Can Spring Statemachine be used as a microservice to feed events to it with millions different state machine instances.

In this example we will use a Redis to persist a state machine instances.

Obviously a million state machine instances in a jvm would be a relatively bad idea due to memory constraints. This simply leads to other available features from a Spring Statemachine to persist a StateMachineContext and re-use existing instances.

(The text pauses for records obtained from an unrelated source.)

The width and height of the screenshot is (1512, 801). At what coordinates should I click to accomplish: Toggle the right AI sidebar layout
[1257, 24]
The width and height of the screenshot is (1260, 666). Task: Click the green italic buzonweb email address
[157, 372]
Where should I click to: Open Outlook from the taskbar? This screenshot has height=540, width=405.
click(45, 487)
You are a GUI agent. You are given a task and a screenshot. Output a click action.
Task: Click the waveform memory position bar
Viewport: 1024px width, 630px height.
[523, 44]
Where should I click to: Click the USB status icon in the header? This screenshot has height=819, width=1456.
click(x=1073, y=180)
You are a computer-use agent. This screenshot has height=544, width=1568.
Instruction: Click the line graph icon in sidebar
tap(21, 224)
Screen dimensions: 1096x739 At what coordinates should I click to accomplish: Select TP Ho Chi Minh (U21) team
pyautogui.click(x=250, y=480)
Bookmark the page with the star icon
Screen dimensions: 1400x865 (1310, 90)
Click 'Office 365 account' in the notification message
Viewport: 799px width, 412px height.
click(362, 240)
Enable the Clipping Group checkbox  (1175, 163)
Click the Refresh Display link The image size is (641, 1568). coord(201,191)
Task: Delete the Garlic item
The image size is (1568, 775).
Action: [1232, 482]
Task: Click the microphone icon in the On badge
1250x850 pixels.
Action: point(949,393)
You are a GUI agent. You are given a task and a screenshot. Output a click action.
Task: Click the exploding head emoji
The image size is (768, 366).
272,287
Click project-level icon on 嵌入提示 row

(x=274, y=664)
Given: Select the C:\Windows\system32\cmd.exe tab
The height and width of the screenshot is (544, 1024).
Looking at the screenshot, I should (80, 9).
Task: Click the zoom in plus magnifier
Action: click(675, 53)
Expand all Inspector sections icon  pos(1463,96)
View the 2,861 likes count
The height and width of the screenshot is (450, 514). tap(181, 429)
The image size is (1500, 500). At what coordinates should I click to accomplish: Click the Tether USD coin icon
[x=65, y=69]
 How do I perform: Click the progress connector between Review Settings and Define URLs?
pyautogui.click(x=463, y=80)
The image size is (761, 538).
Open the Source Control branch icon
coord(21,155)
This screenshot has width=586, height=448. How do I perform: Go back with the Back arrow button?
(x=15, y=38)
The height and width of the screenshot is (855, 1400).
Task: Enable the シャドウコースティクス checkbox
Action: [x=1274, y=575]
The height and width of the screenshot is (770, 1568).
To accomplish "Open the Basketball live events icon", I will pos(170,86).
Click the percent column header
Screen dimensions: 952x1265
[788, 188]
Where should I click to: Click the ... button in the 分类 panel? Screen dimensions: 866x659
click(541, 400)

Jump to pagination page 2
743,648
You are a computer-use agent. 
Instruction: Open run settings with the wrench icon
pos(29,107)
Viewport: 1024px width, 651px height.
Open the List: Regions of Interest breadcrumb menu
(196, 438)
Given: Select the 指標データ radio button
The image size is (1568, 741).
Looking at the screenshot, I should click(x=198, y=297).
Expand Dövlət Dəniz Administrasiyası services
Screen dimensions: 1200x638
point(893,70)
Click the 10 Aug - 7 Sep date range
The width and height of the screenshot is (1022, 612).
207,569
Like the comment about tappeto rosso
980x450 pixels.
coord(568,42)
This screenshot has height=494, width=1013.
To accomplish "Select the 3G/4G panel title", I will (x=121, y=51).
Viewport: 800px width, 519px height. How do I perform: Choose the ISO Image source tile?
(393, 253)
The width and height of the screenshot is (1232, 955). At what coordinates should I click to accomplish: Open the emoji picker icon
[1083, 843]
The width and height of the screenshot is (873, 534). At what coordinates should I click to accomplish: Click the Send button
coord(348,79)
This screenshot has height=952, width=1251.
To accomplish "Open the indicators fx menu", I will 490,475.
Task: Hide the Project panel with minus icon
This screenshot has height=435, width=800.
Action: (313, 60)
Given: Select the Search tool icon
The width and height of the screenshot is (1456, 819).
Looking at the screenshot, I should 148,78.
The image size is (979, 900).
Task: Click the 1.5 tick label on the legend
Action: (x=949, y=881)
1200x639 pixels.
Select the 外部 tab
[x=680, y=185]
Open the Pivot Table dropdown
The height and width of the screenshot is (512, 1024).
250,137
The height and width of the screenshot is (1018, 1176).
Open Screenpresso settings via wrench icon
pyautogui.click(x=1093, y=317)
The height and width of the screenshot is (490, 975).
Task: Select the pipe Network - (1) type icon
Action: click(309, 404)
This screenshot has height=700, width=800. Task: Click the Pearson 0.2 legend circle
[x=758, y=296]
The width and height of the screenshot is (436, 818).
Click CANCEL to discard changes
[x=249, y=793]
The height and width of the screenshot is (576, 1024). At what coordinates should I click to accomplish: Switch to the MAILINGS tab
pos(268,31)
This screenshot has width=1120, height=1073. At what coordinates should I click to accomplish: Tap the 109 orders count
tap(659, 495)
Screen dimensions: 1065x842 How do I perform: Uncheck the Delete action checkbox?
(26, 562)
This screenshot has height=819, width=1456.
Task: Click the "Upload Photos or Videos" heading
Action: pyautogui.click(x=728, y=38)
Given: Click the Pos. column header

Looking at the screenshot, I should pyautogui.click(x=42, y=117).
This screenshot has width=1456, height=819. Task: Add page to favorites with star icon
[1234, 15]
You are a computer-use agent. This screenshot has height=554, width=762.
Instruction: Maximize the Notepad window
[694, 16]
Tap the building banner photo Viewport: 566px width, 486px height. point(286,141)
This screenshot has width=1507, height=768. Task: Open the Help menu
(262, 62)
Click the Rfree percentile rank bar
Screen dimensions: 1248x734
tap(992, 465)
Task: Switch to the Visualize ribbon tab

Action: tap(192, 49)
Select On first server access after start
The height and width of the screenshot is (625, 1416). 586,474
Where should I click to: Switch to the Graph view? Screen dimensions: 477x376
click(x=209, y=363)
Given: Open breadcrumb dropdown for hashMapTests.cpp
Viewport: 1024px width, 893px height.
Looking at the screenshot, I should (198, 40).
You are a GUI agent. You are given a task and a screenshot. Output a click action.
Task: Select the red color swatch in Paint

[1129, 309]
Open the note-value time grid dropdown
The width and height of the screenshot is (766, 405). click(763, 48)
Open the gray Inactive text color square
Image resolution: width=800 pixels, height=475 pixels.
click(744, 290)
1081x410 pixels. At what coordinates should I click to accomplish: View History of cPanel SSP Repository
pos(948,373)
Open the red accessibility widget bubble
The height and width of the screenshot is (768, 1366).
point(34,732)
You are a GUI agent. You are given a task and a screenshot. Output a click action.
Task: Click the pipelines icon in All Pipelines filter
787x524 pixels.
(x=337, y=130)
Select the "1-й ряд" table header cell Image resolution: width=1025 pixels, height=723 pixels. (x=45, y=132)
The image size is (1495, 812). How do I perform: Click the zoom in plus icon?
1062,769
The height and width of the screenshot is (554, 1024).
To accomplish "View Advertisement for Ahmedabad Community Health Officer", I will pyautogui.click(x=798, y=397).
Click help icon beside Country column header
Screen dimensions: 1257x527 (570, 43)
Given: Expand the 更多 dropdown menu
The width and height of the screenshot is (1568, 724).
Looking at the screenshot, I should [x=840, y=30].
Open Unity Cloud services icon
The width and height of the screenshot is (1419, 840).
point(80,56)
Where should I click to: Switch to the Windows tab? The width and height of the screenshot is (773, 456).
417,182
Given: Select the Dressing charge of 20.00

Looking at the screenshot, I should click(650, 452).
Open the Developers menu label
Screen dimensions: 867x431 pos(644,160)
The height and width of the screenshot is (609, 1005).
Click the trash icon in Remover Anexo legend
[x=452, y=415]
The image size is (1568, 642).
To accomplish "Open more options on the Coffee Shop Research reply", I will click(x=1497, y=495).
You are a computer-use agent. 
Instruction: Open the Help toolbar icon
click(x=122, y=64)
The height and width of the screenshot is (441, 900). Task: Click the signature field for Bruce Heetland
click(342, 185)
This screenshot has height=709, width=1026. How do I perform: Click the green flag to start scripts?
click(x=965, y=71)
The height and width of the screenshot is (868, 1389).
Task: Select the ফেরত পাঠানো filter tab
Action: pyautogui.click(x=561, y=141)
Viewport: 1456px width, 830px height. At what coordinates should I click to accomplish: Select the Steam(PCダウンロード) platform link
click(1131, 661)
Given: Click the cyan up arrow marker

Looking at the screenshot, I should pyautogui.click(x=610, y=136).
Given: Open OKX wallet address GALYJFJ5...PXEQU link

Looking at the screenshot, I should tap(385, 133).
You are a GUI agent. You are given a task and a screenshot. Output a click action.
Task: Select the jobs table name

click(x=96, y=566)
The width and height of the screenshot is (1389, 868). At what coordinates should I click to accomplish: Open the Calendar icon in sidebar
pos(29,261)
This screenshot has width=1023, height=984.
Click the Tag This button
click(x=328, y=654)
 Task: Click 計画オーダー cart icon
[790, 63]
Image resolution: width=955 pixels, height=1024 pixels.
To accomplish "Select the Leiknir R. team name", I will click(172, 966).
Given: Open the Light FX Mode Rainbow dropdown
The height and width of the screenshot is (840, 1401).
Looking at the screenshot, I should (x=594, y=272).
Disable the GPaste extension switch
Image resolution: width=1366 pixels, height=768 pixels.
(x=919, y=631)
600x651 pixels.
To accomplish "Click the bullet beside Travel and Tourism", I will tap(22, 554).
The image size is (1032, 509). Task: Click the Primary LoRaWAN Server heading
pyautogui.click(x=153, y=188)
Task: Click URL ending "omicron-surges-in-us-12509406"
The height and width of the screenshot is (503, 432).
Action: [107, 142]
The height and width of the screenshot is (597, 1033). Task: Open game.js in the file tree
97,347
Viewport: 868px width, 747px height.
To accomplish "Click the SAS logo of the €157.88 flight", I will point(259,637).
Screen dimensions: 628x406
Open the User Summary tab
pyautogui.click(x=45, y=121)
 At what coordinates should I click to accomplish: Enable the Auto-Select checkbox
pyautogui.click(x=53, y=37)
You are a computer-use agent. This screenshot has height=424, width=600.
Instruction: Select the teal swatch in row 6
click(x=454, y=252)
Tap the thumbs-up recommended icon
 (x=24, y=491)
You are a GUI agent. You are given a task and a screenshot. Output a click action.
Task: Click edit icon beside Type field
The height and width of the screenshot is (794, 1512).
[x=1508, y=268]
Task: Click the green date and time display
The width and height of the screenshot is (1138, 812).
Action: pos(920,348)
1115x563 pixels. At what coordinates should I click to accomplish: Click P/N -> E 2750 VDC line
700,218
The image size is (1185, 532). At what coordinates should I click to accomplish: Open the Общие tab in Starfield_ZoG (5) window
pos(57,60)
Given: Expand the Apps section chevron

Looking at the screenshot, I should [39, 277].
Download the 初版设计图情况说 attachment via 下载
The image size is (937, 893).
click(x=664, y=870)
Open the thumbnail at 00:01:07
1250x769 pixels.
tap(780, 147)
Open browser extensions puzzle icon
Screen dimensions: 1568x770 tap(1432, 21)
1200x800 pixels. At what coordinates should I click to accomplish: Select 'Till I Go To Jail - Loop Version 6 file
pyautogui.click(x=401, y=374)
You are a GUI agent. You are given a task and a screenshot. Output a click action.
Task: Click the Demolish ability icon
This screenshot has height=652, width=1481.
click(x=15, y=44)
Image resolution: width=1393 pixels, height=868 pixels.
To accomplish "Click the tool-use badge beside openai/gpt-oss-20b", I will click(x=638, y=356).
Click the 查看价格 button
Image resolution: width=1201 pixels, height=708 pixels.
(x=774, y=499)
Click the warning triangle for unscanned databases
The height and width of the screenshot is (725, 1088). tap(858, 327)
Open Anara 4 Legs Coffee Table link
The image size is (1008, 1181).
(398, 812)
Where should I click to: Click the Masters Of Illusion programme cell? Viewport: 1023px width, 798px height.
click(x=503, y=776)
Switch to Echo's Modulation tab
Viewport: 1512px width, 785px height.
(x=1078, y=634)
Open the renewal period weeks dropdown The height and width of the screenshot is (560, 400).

We assume few things like there is a shopping application which is sending different types of PageView events into a separate microservice which is then tracking user behaviour using a state machine. State model is shown below which simply have few states representing user navigating on product items list, add and remove items from a cart and going to a payment page and initiating a pay operation. Actual shopping application would send these events into this service for example using a simple rest calls. More about this later.

[Note]Note

Remember that focus here is to have an application which is exposing a REST api user can use to send events which would be processed by a state machine per request.

statechart14

In below state machine configuration we simply model what we have in a state chart. Various actions are updating state machine Extended State to track number of entries into various states and also how many times internal transition for ADD and DEL are called and if PAY has been executed. Don’t focus on stateMachineTarget or @Scope for now, as we’ll explain those in a bit.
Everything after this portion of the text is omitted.